According to court papers, the two journalists broke COVID-19 regulations when they entered a hospital to interview three members of the political opposition who were being treated for injuries sustained after being abducted and tortured by suspected security agents.

Dewa Mavhinga, the southern Africa director at Human Rights Watch, said Harare must drop the charges against the journalists.

“Failure to do so severely undermines any image of Zimbabwe as under a new dispensation and reaffirms the sense that Zimbabwe is now a pariah or rogue state that is not respectful of the rights of journalists, of the constitutional rights to the freedom of the media.

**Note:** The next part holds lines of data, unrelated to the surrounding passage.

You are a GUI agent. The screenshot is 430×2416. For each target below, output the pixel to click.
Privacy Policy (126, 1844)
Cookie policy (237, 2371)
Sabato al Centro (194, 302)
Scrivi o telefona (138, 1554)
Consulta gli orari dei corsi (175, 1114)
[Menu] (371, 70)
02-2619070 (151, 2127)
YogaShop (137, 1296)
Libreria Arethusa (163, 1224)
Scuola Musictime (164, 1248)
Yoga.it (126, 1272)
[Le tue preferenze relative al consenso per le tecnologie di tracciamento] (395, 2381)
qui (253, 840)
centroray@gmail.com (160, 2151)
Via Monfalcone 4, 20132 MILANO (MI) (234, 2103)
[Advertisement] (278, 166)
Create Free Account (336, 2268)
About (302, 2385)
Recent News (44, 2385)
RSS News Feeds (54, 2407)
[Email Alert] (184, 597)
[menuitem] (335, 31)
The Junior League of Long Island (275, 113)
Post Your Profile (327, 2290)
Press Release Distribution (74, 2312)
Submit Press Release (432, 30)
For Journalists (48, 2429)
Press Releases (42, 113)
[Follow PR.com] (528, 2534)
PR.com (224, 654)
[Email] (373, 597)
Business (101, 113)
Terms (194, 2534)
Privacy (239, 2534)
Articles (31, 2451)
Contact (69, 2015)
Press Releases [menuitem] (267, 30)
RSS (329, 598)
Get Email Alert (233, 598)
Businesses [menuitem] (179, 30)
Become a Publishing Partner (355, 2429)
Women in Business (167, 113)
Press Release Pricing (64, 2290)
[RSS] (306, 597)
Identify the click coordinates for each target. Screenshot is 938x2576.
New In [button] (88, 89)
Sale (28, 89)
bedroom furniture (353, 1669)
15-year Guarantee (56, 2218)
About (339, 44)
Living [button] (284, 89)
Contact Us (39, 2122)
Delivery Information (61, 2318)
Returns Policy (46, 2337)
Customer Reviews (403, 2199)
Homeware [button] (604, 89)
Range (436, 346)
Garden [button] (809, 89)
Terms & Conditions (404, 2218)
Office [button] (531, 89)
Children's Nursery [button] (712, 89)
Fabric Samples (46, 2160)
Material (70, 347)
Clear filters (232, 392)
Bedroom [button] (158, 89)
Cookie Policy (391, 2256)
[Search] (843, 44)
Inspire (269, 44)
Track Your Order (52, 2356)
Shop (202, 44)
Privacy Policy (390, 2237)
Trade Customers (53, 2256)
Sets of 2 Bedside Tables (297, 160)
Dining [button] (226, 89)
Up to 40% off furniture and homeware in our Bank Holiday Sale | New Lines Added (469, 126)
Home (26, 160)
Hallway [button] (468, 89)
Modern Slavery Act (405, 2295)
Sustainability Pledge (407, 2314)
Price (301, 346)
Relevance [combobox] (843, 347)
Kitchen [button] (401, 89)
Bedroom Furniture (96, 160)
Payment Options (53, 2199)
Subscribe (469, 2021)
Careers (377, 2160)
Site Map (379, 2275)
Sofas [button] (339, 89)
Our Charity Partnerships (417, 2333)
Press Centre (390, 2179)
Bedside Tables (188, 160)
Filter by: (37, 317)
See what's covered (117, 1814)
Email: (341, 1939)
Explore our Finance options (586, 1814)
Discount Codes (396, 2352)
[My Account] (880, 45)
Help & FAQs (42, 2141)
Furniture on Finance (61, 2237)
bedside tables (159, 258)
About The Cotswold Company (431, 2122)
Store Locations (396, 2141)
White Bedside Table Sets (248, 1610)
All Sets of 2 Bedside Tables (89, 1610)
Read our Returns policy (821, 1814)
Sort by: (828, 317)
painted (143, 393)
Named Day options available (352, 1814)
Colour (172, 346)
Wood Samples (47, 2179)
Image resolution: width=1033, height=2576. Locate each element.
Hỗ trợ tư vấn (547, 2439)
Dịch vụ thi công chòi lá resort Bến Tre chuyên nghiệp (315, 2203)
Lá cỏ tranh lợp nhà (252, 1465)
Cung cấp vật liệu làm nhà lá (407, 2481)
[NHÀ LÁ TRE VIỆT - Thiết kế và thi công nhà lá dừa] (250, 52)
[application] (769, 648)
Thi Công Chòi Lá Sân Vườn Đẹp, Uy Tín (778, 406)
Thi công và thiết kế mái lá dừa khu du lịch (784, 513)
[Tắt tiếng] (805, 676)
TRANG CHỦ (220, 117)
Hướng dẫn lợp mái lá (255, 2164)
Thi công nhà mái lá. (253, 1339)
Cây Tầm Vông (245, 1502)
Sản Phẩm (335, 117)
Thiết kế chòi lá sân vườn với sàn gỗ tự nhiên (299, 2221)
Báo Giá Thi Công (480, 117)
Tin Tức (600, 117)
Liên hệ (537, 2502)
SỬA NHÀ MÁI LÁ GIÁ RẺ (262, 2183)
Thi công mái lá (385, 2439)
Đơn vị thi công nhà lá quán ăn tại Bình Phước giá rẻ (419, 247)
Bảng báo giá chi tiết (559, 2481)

There is need to ensure that journalists, in the course of [the performance of] their duties are free to do their work without fear that the police will arrest them without cause,” Mavhinga said.

Zimbabwe’s minister of information, Monica Mutsvangwa, told VOA that she would only comment on the matter after the courts have completed the case.

Tabani Moyo, who the Media Institute in Southern Africa in Zimbabwe, called it an assault on the country's press.

“Journalism is in the line of fire. There is a daily threat when you are a journalist in Zimbabwe. For us to defeat this pandemic – we have said it again and again – all hands should be on the deck, focusing on the pandemic rather than pointing in a misplaced manner at what is presumed to be the weaker targets; that is the media,” Moyo said.

Rights groups say they have recorded 14 cases of harassment of journalists and nearly 300 cases of citizen assaults by Zimbabwe authorities since late March when the government imposed a lockdown to contain the coronavirus pandemic.